I have 6 mouse RNA-Seq data, and use STAR for the alignment and featureCounts for the quantification. The command I run featureCoutns is below.
rc <- featureCounts(files = c("Chuong753.bam", "Chuong754.bam", "Chuong755.bam", "Chuong756.bam", "Chuong757.bam", "Chuong758.bam"), annot.ext = "mm10ncbiRefSeqCurated.gtf", isGTFAnnotationFile = TRUE, GTF.featureType = "exon", GTF.attrType = "gene_id", minMQS = 10, strandSpecific = 0, nthreads = 6, verbose = TRUE)
I found that there are a lot of Unassigned_MappingQuality reads (the detail below). Should I set minMQS=3 or 0 to increase the number of Assigned reads?

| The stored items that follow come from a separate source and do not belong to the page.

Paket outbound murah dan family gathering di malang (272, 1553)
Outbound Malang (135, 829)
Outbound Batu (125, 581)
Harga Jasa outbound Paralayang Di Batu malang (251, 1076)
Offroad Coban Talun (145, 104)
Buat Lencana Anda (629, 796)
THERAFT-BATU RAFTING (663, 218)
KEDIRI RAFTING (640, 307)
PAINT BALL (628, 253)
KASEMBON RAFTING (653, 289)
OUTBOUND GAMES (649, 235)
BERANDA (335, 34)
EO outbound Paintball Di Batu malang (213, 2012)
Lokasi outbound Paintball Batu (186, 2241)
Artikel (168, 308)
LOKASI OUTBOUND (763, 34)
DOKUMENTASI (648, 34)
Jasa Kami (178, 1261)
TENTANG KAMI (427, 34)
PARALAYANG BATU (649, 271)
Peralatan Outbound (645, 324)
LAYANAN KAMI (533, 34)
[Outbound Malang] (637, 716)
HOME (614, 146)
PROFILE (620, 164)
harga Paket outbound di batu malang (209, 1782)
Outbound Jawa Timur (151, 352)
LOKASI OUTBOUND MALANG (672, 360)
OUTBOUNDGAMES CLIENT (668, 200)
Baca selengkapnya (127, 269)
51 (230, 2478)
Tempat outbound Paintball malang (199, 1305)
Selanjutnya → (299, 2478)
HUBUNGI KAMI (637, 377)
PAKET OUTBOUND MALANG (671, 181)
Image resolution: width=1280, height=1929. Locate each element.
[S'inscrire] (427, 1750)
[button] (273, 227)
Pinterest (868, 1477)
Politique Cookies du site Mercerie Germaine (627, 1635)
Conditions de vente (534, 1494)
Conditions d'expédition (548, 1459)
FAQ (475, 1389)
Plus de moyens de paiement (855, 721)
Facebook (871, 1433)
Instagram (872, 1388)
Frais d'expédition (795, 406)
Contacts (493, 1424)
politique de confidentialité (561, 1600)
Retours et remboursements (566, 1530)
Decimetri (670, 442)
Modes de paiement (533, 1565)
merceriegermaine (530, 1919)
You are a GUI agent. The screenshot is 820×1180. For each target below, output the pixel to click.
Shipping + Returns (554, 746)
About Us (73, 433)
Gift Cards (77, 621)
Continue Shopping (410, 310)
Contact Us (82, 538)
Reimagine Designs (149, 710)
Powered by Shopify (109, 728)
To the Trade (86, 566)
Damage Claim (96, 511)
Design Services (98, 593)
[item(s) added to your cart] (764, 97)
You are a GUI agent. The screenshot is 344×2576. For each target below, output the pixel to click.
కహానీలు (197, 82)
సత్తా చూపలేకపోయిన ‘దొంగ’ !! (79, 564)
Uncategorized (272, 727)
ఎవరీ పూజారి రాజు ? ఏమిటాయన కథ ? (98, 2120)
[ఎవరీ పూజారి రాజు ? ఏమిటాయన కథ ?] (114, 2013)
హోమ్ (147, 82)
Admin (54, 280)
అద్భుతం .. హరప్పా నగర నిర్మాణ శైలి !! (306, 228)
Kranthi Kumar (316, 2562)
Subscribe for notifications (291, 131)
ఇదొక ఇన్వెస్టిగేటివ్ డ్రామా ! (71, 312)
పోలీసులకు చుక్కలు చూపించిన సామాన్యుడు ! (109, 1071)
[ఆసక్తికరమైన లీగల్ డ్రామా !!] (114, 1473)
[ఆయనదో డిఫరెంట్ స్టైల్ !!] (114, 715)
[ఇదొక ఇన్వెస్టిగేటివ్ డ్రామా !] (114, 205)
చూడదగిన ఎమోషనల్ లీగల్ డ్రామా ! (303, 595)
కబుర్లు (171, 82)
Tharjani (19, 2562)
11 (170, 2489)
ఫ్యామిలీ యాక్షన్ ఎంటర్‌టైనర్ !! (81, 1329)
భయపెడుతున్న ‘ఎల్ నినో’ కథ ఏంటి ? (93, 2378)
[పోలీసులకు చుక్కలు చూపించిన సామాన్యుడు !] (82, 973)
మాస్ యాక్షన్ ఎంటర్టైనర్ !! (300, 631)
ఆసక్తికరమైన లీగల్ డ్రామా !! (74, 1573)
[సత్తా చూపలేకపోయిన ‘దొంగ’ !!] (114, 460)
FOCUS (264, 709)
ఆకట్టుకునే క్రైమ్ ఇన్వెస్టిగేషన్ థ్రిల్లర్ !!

Many thanks.
> rc$stat
Status Chuong753 Chuong754 Chuong755 Chuong756 Chuong757 Chuong758
1 Assigned 28552790 19795064 26274194 26601820 21264775 21703604
2 Unassigned_Unmapped 0 0 0 0 0 0
3 Unassigned_MappingQuality 10233734 6718392 10369784 9299763 9249801 12905108
4 Unassigned_Chimera 0 0 0 0 0 0
5 Unassigned_FragmentLength 0 0 0 0 0 0
6 Unassigned_Duplicate 0 0 0 0 0 0
7 Unassigned_MultiMapping 0 0 0 0 0 0
8 Unassigned_Secondary 0 0 0 0 0 0
9 Unassigned_Nonjunction 0 0 0 0 0 0
10 Unassigned_NoFeatures 2596367 1732967 2577948 1882419 2235492 2757615
11 Unassigned_Overlapping_Length 0 0 0 0 0 0
12 Unassigned_Ambiguity 237389 166711 228953 216951 178357 218899
Thank you for pointing that out.
In this situation, I think a cross-post was helpful (since my interpretation was different than provided in that answer), but it is definitely helpful to have access to both sets of answers here!